Small, medium, and family-owned businesses will soon have new resources available to them through the Quad Cities Chamber of Commerce. The Chamber today announced that Julie Forsythe will lead the new Business Services division formed as part of the organizational restructure recently announced by the Chamber.
“I believe that small, medium and family-owned businesses represent the largest opportunity for economic growth in the region,” says Paul Rumler, President & CEO, Quad Cities Chamber. “The Chamber’s core focus is centered on helping area businesses grow, and in this new role Julie will work closely with members to provide them with essential resources.”
With the announcement of the new Business Services division, the Chamber will increase their business outreach and programming. This is part of the organizational restructure announced in late June.
“We’re focused on providing and connecting to services that can support our members in areas of operations, increased sales and customer relations, and the validation of business concepts,” says Forsythe. “We’re also very interested in gaining a deeper understanding of our member companies’ areas of expertise so we can more readily connect them with other organizations for additional business and collaboration opportunities.”
Forsythe has been with the Quad Cities Chamber since 2013, during which time she has worked closely with area entrepreneurs and startups. Forsythe was instrumental in developing Ignite Quad Cities, the Chamber’s initiative at developing an entrepreneurial culture in the region, and connecting early-stage businesses to available resources. Forsythe has also played an active role in the Quad Cities Manufacturing Innovation Hub, connecting local small and medium manufacturing firms to growth resources.
Over the course of her career, Forsythe has had the benefit of working for a number of various-sized Chicago-based employers in the sectors of architectural design, mental health, and corporate and legal talent recruitment before owning and operating a full service floral and garden center in north Iowa. “I’ve gained great perspective in seeing how a lot of different sized organizations in various sectors operate – some better than others. The period where my husband at the time and I bought a retail shop was an entirely different experience. I know what it is to make payroll, and have the crushing responsibilities of a business owner.”

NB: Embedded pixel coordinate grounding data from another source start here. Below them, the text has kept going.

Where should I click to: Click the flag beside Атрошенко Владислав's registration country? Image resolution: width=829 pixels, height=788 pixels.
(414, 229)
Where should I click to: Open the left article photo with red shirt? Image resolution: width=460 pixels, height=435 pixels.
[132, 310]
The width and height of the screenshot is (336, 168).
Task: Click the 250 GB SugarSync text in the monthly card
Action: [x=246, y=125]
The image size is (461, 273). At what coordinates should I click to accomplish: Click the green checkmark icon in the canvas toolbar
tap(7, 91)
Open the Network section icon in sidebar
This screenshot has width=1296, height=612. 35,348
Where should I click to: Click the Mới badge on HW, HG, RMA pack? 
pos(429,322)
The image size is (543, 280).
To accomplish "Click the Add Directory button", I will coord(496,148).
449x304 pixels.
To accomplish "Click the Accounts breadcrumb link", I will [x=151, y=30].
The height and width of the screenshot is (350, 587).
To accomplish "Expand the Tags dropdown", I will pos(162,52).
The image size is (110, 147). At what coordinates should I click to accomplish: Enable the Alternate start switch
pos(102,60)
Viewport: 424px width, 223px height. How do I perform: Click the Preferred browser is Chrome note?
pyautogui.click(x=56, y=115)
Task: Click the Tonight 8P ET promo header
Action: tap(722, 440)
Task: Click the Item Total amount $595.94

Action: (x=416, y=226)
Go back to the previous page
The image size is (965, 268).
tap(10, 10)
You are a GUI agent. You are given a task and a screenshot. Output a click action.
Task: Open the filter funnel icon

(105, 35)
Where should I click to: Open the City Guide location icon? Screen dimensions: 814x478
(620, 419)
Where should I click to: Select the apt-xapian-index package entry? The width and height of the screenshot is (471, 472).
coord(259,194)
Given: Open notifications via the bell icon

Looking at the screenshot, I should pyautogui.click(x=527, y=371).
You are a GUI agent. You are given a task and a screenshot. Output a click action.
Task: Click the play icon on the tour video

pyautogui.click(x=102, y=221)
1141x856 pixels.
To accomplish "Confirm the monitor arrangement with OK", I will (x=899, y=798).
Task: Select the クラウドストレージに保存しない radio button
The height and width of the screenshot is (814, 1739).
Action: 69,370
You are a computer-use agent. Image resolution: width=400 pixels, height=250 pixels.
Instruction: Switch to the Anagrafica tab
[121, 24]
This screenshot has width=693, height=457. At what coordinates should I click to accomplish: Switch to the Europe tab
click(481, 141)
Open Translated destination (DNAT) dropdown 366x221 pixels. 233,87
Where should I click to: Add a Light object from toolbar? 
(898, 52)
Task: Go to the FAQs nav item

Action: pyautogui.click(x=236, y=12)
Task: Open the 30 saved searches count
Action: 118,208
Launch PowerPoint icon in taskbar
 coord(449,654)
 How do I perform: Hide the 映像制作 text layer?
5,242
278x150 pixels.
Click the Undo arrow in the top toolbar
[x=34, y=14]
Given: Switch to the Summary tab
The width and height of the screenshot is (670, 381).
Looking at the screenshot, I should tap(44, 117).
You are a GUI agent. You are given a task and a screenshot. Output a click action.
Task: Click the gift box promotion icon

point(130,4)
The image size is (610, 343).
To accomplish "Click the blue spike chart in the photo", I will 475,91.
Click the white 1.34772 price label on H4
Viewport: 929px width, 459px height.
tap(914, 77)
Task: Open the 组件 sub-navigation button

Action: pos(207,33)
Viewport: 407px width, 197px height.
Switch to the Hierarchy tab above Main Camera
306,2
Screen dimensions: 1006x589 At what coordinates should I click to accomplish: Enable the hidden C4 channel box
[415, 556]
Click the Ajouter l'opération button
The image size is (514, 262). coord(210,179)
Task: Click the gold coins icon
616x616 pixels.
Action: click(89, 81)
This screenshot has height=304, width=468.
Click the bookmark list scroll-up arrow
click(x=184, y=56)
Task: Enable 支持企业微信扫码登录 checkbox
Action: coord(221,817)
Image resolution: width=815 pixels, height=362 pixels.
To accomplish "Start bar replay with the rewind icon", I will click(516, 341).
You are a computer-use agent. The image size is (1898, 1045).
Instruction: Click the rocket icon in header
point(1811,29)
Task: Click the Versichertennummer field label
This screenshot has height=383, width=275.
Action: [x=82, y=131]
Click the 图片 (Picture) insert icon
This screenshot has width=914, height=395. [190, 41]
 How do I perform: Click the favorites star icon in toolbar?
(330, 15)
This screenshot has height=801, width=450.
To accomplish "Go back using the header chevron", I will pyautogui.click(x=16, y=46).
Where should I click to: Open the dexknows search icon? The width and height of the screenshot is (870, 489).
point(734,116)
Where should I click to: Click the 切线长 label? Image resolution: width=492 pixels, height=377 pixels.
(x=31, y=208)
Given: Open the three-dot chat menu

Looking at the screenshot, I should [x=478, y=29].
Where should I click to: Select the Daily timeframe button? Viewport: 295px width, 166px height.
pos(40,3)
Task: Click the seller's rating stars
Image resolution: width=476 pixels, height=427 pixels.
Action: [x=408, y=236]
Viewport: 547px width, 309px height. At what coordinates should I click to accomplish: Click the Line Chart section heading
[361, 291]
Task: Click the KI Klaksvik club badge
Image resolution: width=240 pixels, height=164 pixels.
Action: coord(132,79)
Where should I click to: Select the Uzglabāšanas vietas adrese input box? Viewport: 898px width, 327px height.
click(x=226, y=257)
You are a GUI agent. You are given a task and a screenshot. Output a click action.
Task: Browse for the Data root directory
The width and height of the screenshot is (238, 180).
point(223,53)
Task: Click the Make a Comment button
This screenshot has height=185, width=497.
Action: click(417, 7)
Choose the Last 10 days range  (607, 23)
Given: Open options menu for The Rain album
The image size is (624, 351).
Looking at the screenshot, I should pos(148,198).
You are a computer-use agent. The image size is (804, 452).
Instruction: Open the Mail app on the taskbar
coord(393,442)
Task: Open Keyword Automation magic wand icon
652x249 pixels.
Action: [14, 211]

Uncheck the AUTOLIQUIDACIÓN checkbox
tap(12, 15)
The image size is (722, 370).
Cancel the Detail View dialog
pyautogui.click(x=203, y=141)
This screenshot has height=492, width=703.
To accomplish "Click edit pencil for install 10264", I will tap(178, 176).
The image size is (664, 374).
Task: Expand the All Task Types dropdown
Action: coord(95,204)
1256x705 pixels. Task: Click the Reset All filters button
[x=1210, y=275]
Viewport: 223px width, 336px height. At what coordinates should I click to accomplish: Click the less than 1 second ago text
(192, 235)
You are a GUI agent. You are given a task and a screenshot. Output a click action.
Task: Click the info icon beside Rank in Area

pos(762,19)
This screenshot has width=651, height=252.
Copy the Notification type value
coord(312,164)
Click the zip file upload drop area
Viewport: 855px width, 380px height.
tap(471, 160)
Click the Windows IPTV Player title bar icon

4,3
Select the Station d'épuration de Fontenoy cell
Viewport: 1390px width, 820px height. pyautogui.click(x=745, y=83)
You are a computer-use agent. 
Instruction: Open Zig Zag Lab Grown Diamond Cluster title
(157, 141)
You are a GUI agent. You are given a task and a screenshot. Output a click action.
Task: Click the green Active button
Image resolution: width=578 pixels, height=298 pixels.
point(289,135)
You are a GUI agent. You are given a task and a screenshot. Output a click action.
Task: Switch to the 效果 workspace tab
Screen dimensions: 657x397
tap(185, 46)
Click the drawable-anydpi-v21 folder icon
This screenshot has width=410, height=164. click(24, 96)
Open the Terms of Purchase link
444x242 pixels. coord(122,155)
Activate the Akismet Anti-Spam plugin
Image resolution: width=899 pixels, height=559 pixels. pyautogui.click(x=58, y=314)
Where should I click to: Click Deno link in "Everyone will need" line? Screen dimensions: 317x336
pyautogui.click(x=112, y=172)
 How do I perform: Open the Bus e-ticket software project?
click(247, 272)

Forsythe landed back in the Quad Cities recruiting talent for area manufacturers before applying her talent matching skills to a grant-funded economic development project, the Midwest Intellectual Property Management Institute. After the proof-of-concept grant was completed, the talent asset was embedded into the Quad Cities Chamber as a technical assistance asset for business retention and expansion projects.
“My entire career seems to have been about helping people understand their circumstances, consider viable options and help them move to action. We have some great diagnostic and business stage specific programming coming our members’ way, leveraging our regional resource partners and Chamber member businesses to assist. Growing a business is a journey. People get into business because they are very skilled, talented and passionate in a particular area. But for many, especially the small and medium sized companies, one doesn’t know what they don’t know, and curve balls come up. We look to help businesses get through these crucial junctures and continually position them for the next stage of business success.”